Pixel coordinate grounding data
----
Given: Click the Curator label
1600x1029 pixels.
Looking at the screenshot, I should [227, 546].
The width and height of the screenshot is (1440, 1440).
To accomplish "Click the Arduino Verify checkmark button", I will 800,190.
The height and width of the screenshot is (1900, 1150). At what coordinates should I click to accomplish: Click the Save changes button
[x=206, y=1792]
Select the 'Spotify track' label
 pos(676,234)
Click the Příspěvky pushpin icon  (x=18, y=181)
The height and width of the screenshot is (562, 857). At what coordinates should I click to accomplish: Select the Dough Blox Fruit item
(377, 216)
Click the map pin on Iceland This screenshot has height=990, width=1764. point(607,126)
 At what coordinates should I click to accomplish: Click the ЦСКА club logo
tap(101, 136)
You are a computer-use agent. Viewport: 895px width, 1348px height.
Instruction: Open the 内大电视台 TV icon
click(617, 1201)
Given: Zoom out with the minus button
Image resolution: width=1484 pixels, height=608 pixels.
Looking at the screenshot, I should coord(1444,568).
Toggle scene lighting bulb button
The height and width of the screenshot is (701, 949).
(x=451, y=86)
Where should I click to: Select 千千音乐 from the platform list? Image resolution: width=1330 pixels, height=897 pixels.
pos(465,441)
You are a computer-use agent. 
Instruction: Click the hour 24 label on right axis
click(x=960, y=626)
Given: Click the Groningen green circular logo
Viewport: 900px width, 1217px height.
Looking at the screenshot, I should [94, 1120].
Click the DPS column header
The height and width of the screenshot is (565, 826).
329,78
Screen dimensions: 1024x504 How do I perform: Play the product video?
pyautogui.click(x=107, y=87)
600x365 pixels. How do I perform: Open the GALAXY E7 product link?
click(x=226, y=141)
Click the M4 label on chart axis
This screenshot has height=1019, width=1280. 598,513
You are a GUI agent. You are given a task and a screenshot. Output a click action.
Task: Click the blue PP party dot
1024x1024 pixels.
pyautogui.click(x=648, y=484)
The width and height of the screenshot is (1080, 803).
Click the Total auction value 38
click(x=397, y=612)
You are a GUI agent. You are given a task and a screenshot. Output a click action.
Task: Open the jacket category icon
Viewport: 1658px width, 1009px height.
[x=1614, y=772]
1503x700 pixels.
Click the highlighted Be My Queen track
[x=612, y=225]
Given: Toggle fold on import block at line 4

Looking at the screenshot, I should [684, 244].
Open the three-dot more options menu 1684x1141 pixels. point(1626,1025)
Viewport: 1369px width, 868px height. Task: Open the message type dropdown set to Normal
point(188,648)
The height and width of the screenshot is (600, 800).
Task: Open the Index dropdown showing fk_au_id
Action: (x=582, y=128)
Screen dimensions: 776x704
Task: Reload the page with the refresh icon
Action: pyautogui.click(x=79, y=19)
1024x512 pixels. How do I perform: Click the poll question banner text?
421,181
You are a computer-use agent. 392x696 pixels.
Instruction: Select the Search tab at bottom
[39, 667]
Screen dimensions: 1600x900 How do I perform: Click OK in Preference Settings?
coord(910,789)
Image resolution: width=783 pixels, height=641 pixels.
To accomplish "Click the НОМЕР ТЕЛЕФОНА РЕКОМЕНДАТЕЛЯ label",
----
Nothing may be omitted; retype every record exactly.

Given: Click the Curator label
1600x1029 pixels.
Looking at the screenshot, I should [227, 546].
The width and height of the screenshot is (1440, 1440).
To accomplish "Click the Arduino Verify checkmark button", I will 800,190.
The height and width of the screenshot is (1900, 1150). At what coordinates should I click to accomplish: Click the Save changes button
[x=206, y=1792]
Select the 'Spotify track' label
 pos(676,234)
Click the Příspěvky pushpin icon  (x=18, y=181)
The height and width of the screenshot is (562, 857). At what coordinates should I click to accomplish: Select the Dough Blox Fruit item
(377, 216)
Click the map pin on Iceland This screenshot has height=990, width=1764. point(607,126)
 At what coordinates should I click to accomplish: Click the ЦСКА club logo
tap(101, 136)
You are a computer-use agent. Viewport: 895px width, 1348px height.
Instruction: Open the 内大电视台 TV icon
click(617, 1201)
Given: Zoom out with the minus button
Image resolution: width=1484 pixels, height=608 pixels.
Looking at the screenshot, I should coord(1444,568).
Toggle scene lighting bulb button
The height and width of the screenshot is (701, 949).
(x=451, y=86)
Where should I click to: Select 千千音乐 from the platform list? Image resolution: width=1330 pixels, height=897 pixels.
pos(465,441)
You are a computer-use agent. 
Instruction: Click the hour 24 label on right axis
click(x=960, y=626)
Given: Click the Groningen green circular logo
Viewport: 900px width, 1217px height.
Looking at the screenshot, I should [94, 1120].
Click the DPS column header
The height and width of the screenshot is (565, 826).
329,78
Screen dimensions: 1024x504 How do I perform: Play the product video?
pyautogui.click(x=107, y=87)
600x365 pixels. How do I perform: Open the GALAXY E7 product link?
click(x=226, y=141)
Click the M4 label on chart axis
This screenshot has height=1019, width=1280. 598,513
You are a GUI agent. You are given a task and a screenshot. Output a click action.
Task: Click the blue PP party dot
1024x1024 pixels.
pyautogui.click(x=648, y=484)
The width and height of the screenshot is (1080, 803).
Click the Total auction value 38
click(x=397, y=612)
You are a GUI agent. You are given a task and a screenshot. Output a click action.
Task: Open the jacket category icon
Viewport: 1658px width, 1009px height.
[x=1614, y=772]
1503x700 pixels.
Click the highlighted Be My Queen track
[x=612, y=225]
Given: Toggle fold on import block at line 4

Looking at the screenshot, I should [684, 244].
Open the three-dot more options menu 1684x1141 pixels. point(1626,1025)
Viewport: 1369px width, 868px height. Task: Open the message type dropdown set to Normal
point(188,648)
The height and width of the screenshot is (600, 800).
Task: Open the Index dropdown showing fk_au_id
Action: (x=582, y=128)
Screen dimensions: 776x704
Task: Reload the page with the refresh icon
Action: pyautogui.click(x=79, y=19)
1024x512 pixels. How do I perform: Click the poll question banner text?
421,181
You are a computer-use agent. 392x696 pixels.
Instruction: Select the Search tab at bottom
[39, 667]
Screen dimensions: 1600x900 How do I perform: Click OK in Preference Settings?
coord(910,789)
Image resolution: width=783 pixels, height=641 pixels.
To accomplish "Click the НОМЕР ТЕЛЕФОНА РЕКОМЕНДАТЕЛЯ label",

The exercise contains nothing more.